[Opening Supplied information section]

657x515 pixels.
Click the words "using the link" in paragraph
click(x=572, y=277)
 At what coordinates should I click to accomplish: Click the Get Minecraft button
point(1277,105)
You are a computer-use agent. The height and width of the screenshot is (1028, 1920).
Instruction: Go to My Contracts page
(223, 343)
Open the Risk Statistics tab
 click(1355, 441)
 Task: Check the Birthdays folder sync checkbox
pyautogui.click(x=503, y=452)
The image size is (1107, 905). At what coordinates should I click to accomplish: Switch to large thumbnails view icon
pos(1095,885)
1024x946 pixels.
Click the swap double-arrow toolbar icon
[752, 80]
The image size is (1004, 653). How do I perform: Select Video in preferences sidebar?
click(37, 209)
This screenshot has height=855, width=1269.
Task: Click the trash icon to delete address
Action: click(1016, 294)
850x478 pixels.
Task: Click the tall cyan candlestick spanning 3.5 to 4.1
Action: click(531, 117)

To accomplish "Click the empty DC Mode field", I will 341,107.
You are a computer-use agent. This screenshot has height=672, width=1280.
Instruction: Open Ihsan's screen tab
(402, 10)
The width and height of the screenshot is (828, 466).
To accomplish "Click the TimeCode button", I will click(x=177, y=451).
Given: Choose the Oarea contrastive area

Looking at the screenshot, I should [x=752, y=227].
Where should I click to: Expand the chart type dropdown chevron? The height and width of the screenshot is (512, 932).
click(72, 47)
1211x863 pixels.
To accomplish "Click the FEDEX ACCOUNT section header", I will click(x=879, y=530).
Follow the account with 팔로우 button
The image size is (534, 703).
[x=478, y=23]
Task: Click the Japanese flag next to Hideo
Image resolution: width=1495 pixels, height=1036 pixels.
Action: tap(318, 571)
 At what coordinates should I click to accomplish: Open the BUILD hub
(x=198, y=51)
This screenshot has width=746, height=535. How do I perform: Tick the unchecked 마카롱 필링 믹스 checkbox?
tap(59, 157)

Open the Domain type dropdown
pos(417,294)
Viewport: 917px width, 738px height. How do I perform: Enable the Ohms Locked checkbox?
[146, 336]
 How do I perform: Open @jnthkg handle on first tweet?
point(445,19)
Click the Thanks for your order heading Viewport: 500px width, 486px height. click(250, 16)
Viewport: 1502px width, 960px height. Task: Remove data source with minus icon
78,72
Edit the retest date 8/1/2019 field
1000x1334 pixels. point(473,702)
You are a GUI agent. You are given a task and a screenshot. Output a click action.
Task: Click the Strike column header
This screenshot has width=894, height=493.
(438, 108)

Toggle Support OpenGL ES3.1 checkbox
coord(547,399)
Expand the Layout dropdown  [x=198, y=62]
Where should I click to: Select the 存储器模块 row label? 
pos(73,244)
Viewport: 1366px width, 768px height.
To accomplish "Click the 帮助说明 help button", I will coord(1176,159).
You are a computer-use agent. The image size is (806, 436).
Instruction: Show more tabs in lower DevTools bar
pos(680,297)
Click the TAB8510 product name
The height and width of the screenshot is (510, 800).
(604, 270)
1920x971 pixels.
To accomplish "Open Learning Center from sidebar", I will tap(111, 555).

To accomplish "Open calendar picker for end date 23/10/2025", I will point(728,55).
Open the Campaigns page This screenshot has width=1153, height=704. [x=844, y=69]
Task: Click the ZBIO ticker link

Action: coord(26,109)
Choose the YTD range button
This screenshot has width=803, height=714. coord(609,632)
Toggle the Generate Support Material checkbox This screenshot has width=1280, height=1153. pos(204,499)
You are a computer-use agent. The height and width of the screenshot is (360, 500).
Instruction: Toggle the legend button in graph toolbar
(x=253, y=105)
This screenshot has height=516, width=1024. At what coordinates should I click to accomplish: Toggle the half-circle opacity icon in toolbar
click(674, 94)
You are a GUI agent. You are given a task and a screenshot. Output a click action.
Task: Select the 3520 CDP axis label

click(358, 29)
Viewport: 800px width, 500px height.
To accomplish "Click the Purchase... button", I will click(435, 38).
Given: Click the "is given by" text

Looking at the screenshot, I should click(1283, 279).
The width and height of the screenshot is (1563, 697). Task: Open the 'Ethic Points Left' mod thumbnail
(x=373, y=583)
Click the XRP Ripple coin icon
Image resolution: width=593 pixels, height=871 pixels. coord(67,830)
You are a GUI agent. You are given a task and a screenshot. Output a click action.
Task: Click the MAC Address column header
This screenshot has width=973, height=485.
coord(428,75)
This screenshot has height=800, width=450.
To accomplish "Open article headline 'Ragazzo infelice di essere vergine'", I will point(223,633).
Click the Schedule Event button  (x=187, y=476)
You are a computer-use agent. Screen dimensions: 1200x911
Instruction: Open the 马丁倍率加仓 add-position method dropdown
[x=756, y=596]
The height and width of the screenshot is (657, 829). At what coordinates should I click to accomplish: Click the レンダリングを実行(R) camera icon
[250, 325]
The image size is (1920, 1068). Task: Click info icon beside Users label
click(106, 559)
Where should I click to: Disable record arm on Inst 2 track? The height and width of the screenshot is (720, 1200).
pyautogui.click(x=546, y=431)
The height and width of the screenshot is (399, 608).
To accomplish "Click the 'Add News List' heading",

[Closing Supplied information section]

About this task → This exercise requires the lines of the entries containing the string "heading".

Reply →
Click the Thanks for your order heading Viewport: 500px width, 486px height. click(250, 16)
To accomplish "Click the 'Add News List' heading",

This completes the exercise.